Sunday we talked about acceptance after reading Acceptance is the Answer out of the Big Book. The clients wrote their list of things they like about themselves, things they don't like about themselves and things they can't accept or external troubles. The feedback or vibe I received from burning the later 2 list and saying a prayer was mixed. The negative vibes and side talk came from apathy, people who are still unwilling to accept spiritual assistance with their problems. The positive feedback was charged with understanding, relief and a sense of freedom. I have been playing non-gospel music with a spiritual theme running through the songs at different times during the group, I start the group with a song which gives us time to quiet our minds and then play a song while they are doing the writing, I wasn't certain how this was going over and found out the most liked it, so I will continue to use music in this group.

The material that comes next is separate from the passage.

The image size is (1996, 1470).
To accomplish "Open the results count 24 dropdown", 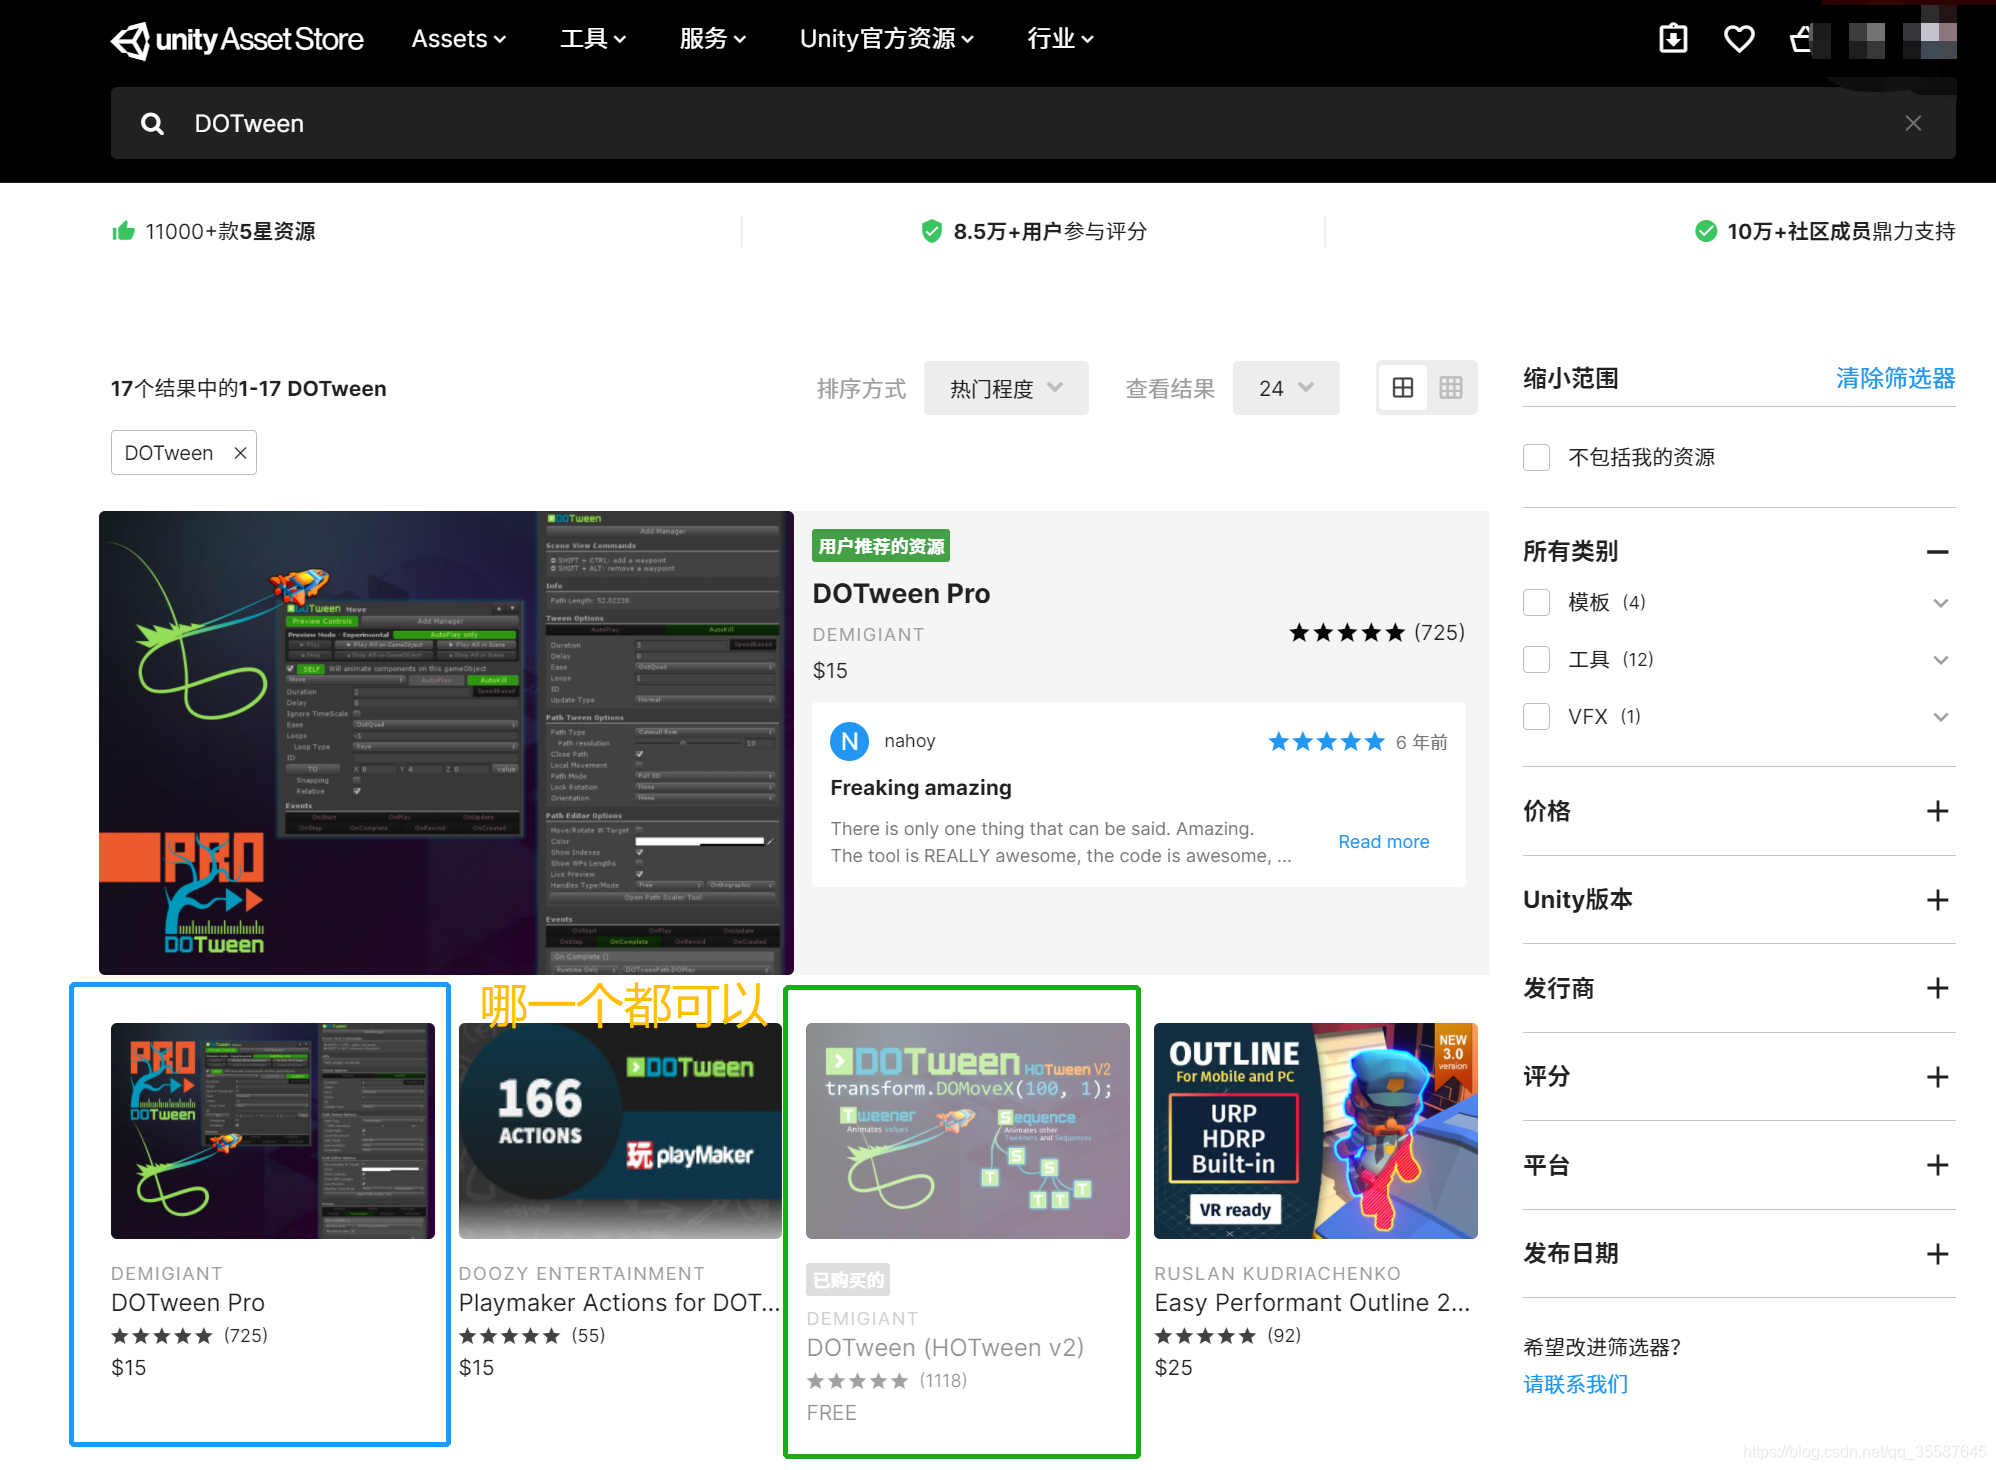I will pos(1285,388).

So it appears that God was working through me again in my work at the treatment center. I am humbled and amazed at the opportunity I have been given in working there, sometimes it is surreal also.

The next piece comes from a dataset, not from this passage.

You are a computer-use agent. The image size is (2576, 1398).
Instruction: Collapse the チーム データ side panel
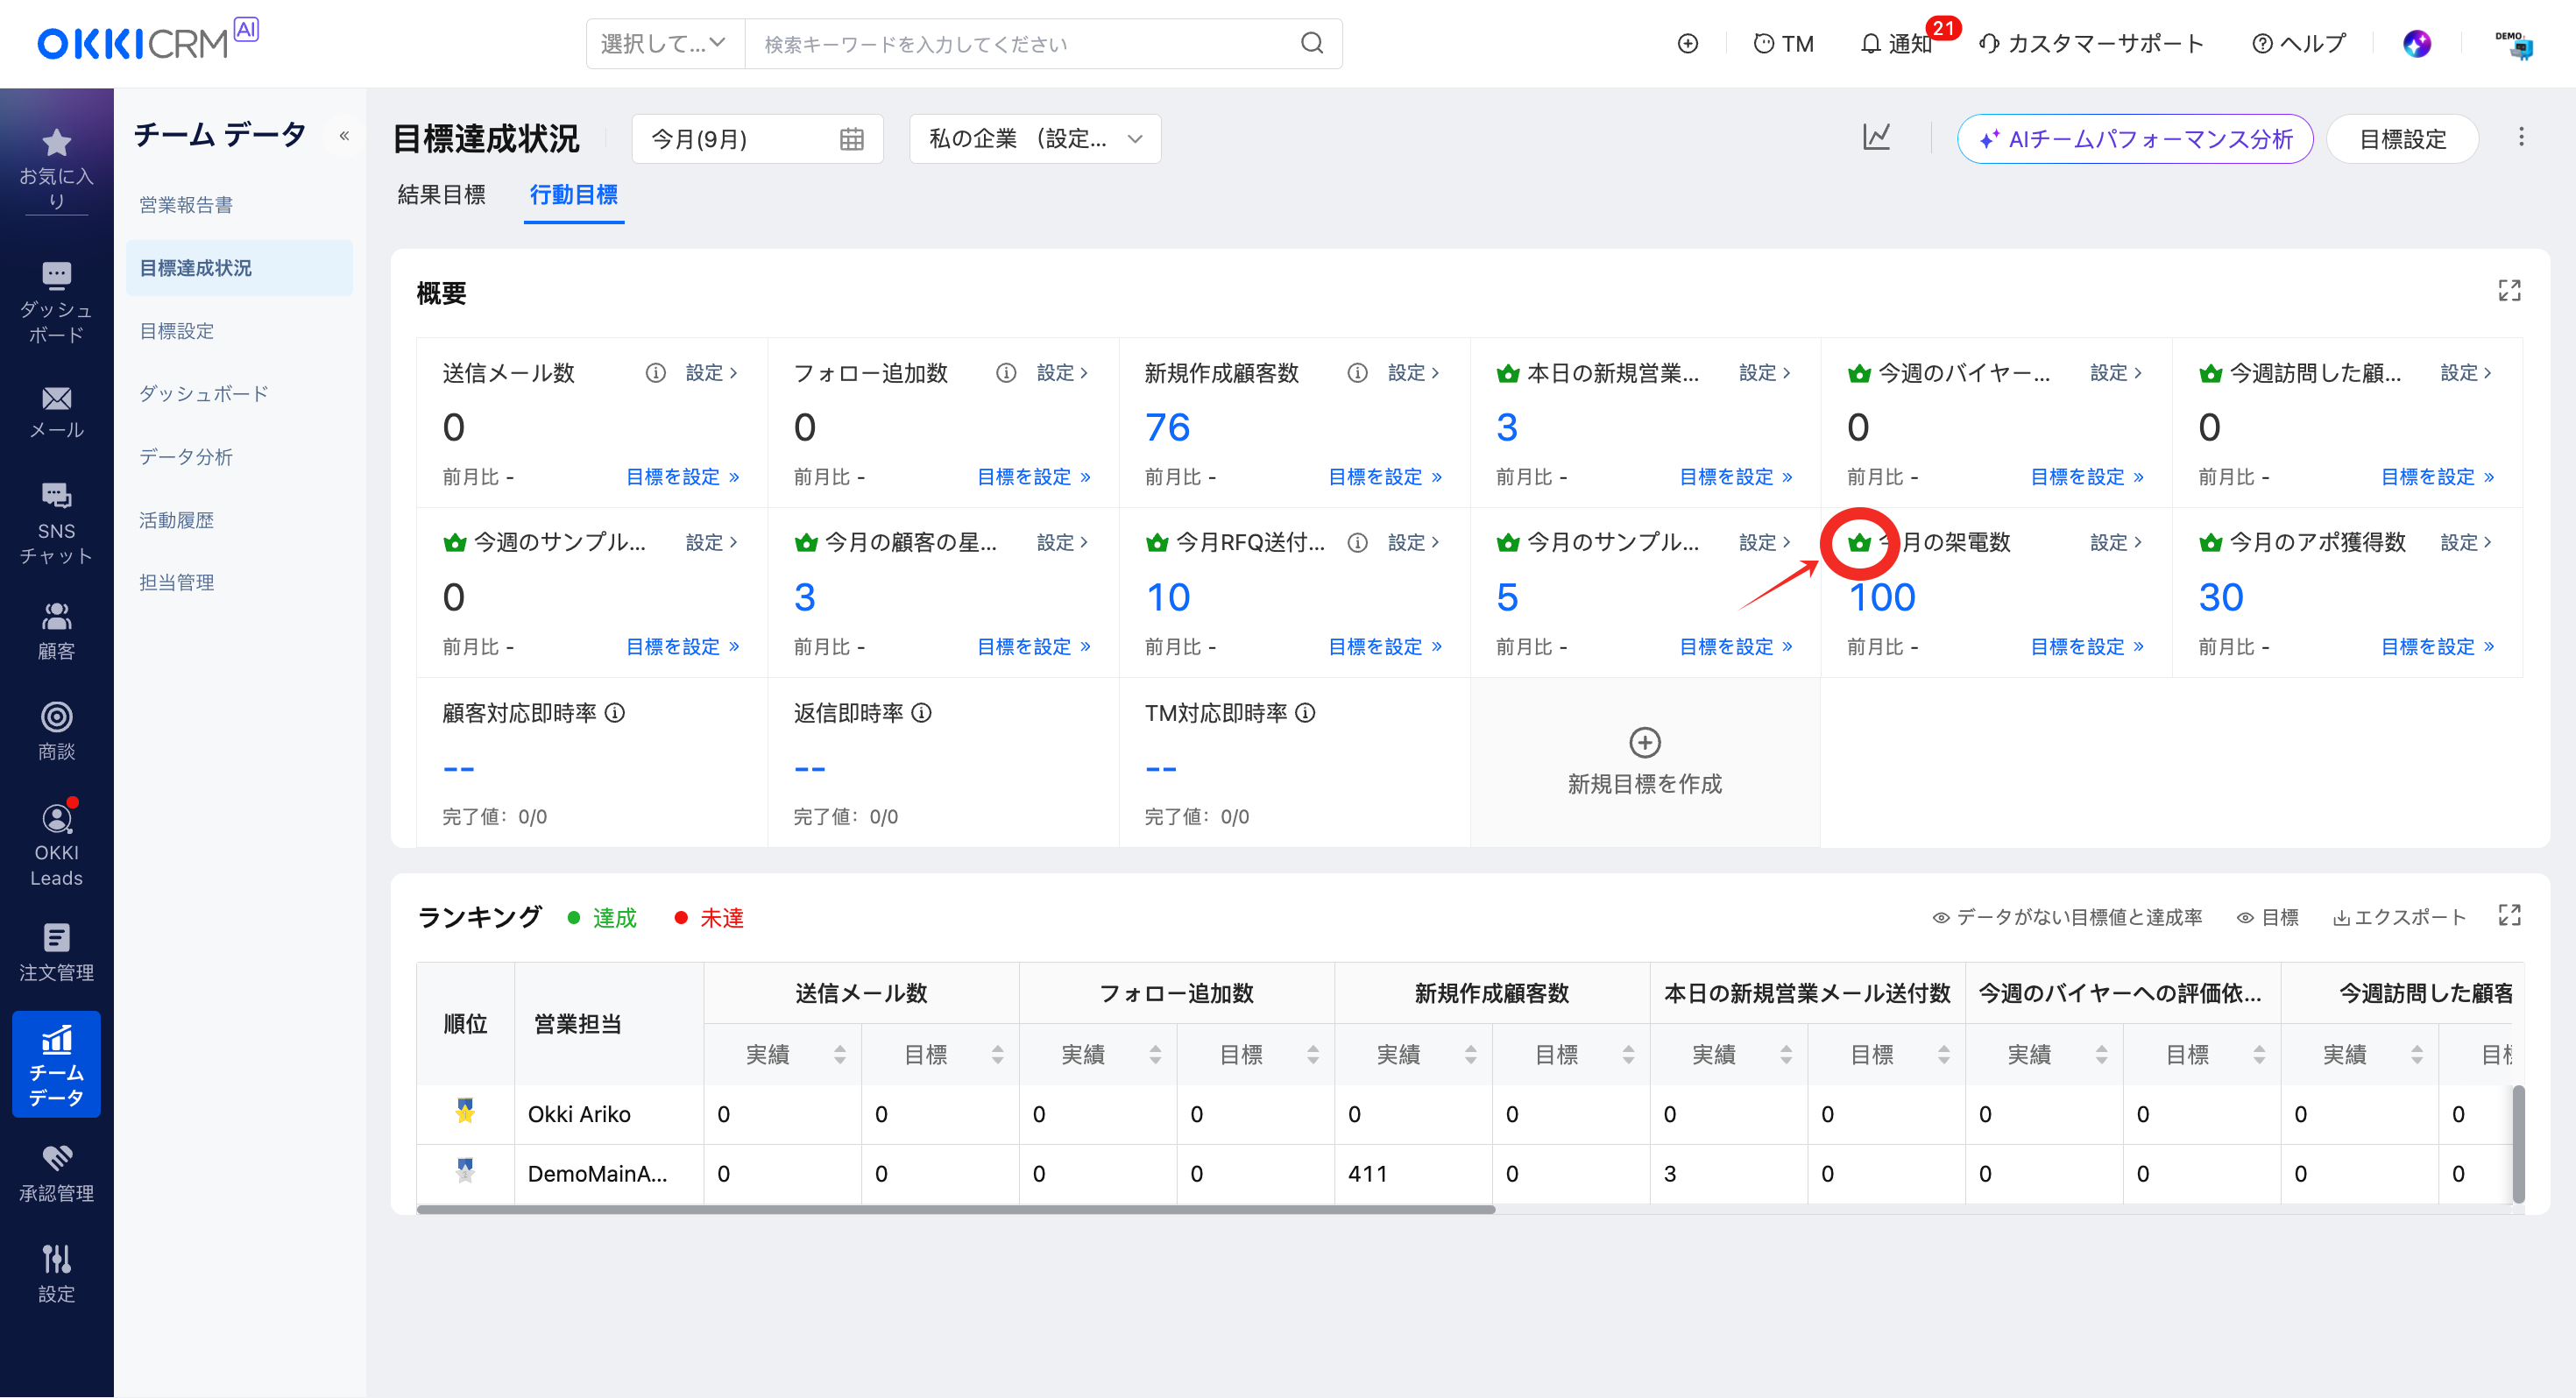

Yesterday was the 1 year anniversary of my dad's death. On November 1st 2008 my mom, 2 sisters and I sat in a nursing home room while my dad was slowly dying in front of us. For those who don't know, my dad had chronic lung disease from years of working with asbestos. That day was one of the longest days of my life, I received the call at 5am from the home that dad was going and I had to give my permission for them to increase the morphine and make him as comfortable as possible. My dad was not conscience when my mom and I got to the home and never did gain conscienceness, we sat in the room comforting him and ourselves and dad transcended at around 3:30pm. I pressed my palms together bowed to my dad, said Namaste to him for the last time and gently touched his forehead in love. Yesterday morning prior to going to work I played John Lennon's In My Life in remembrance of him, shed some tears and did some reflections. I am grateful that my dad is in peace today, he no longer fights to breath, he no longer has to get angry due to dementia, no longer has to be angry because he is can't do the physical things he use to do and has to rely on others for help. Because I was graced with getting sober a couple of years prior to my fathers death I was able to make peace with him, I was able spend quality time with him, I was able to assist him and my mom in times when they couldn't do things for themselves, I had my licence back and drove dad's new car more than he every drove it. The time I spent with my father those last couple of years of his life are testaments of AA and living in recovery, oh yeah and what the God of my understanding has done in the life of this drunk. Those of us who have experienced the death of a loved one in recovery share about this when it is appropriate because I feel that death is one of the hardest things to go through sober, by being there through the terminal illness and death of a loved one show recovery programs really work and maybe it can help someone else when their time comes. Recovery has given me a lot of gifts, my loving relationship with my daughter and grandbaby, my healthy relationship with my mother, my freedom and many more things but I would have to say so far the greatest gift has been that my dad I where at peace with each other, that I was there for him physically and spiritually the last years of his life.

Well campers I hope everyone had a great weekend. My prayers have been going out to those of you who are having challenges in life, my prayers are for God's will to be done in your lives. Be gentle with yourselves, laugh when you can, cry if you must and trust the God of your understanding as best you in the moment at hand.